## Installation and Configuration Guide for GGUF Model Deployment to SageMaker Real-Time Inference

In this tutorial, you will learn how to integrate GGUF models with the llama.cpp server using the BYOC approach, and deploy them to SageMaker Real-Time Inference.

### 1. Preparation  

#### 1.1 Docker Validation
Ensure the Notebook supports Docker commands for container building.

In [None]:
!docker version

#### 1.2 Initialize Environment Variables

In [None]:
import subprocess
S3_BUCKET_NAME = "llama-model-file" # Please change the Bucketname when you running this cell
ECR_REPOSITORY_NAME = "llama-gguf-ecr"
AWS_ACCOUNT_ID = subprocess.check_output("aws sts get-caller-identity --query Account --output text", shell=True).decode().strip()
AWS_REGION = subprocess.check_output("aws configure get region", shell=True).decode().strip()
##########
▸ **Written request**
Transcribe the GGUF deployment guide in full, with no changes. These lines have no connection to the GGUF deployment guide.

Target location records
##########
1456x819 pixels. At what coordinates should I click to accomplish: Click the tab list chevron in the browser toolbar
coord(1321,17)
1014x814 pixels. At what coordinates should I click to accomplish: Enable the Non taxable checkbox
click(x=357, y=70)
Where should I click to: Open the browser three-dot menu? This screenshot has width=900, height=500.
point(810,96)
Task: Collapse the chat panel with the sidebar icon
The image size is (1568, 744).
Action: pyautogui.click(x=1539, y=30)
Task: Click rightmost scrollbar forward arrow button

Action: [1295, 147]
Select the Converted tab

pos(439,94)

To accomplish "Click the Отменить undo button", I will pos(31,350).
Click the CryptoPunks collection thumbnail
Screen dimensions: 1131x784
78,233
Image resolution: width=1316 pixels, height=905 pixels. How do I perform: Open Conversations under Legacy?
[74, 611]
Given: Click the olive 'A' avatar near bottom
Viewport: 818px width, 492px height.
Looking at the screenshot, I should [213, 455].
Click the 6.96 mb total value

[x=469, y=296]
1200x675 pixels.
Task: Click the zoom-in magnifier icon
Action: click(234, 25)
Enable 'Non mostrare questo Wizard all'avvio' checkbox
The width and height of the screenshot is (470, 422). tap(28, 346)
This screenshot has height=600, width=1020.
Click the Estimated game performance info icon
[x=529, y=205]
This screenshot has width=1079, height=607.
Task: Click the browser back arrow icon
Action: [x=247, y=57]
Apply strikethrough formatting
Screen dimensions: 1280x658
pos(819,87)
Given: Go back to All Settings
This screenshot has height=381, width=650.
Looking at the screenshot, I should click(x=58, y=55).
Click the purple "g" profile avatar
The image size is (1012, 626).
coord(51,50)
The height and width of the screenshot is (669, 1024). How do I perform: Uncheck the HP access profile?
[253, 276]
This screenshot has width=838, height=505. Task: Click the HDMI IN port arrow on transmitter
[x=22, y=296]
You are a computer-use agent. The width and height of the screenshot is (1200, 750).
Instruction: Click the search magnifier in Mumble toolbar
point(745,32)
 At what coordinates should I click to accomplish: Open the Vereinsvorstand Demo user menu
##########
▸ **The response**
## Installation and Configuration Guide for GGUF Model Deployment to SageMaker Real-Time Inference

In this tutorial, you will learn how to integrate GGUF models with the llama.cpp server using the BYOC approach, and deploy them to SageMaker Real-Time Inference.

### 1. Preparation  

#### 1.1 Docker Validation
Ensure the Notebook supports Docker commands for container building.

In [None]:
!docker version

#### 1.2 Initialize Environment Variables

In [None]:
import subprocess
S3_BUCKET_NAME = "llama-model-file" # Please change the Bucketname when you running this cell
ECR_REPOSITORY_NAME = "llama-gguf-ecr"
AWS_ACCOUNT_ID = subprocess.check_output("aws sts get-caller-identity --query Account --output text", shell=True).decode().strip()
AWS_REGION = subprocess.check_output("aws configure get region", shell=True).decode().strip()